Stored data
######
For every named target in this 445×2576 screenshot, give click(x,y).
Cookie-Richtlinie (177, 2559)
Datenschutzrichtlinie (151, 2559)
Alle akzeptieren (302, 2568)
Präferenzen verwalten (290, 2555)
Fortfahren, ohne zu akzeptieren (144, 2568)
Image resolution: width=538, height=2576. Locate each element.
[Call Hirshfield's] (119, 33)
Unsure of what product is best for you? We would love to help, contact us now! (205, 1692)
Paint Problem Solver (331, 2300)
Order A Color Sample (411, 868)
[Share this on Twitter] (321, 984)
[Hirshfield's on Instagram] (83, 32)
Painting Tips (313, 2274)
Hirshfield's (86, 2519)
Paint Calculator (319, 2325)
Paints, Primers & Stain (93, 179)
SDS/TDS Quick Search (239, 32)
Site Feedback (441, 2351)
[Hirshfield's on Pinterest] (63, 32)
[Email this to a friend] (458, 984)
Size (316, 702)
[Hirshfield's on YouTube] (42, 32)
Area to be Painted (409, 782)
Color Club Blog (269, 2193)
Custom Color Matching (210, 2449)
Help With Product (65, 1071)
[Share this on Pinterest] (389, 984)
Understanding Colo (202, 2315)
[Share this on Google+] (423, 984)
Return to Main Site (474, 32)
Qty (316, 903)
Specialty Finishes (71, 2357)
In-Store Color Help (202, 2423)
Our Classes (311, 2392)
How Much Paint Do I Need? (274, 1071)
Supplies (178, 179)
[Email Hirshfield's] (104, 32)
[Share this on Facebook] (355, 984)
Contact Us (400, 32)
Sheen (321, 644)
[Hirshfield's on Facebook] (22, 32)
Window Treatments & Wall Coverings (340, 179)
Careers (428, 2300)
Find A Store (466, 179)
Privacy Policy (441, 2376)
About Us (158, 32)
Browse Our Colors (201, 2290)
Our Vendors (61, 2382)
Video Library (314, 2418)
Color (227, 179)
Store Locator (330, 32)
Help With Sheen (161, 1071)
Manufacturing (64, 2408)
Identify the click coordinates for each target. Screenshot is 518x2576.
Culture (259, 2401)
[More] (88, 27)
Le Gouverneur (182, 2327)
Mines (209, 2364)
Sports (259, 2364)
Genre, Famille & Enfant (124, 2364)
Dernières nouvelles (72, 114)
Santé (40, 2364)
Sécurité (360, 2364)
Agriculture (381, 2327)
######
Exercise: Reproduce the line containing "Store Locator (330, 32)" and every line after it. Stop at the last line of the records, and add nothing.

Written answer:
Store Locator (330, 32)
Help With Sheen (161, 1071)
Manufacturing (64, 2408)
Identify the click coordinates for each target. Screenshot is 518x2576.
Culture (259, 2401)
[More] (88, 27)
Le Gouverneur (182, 2327)
Mines (209, 2364)
Sports (259, 2364)
Genre, Famille & Enfant (124, 2364)
Dernières nouvelles (72, 114)
Santé (40, 2364)
Sécurité (360, 2364)
Agriculture (381, 2327)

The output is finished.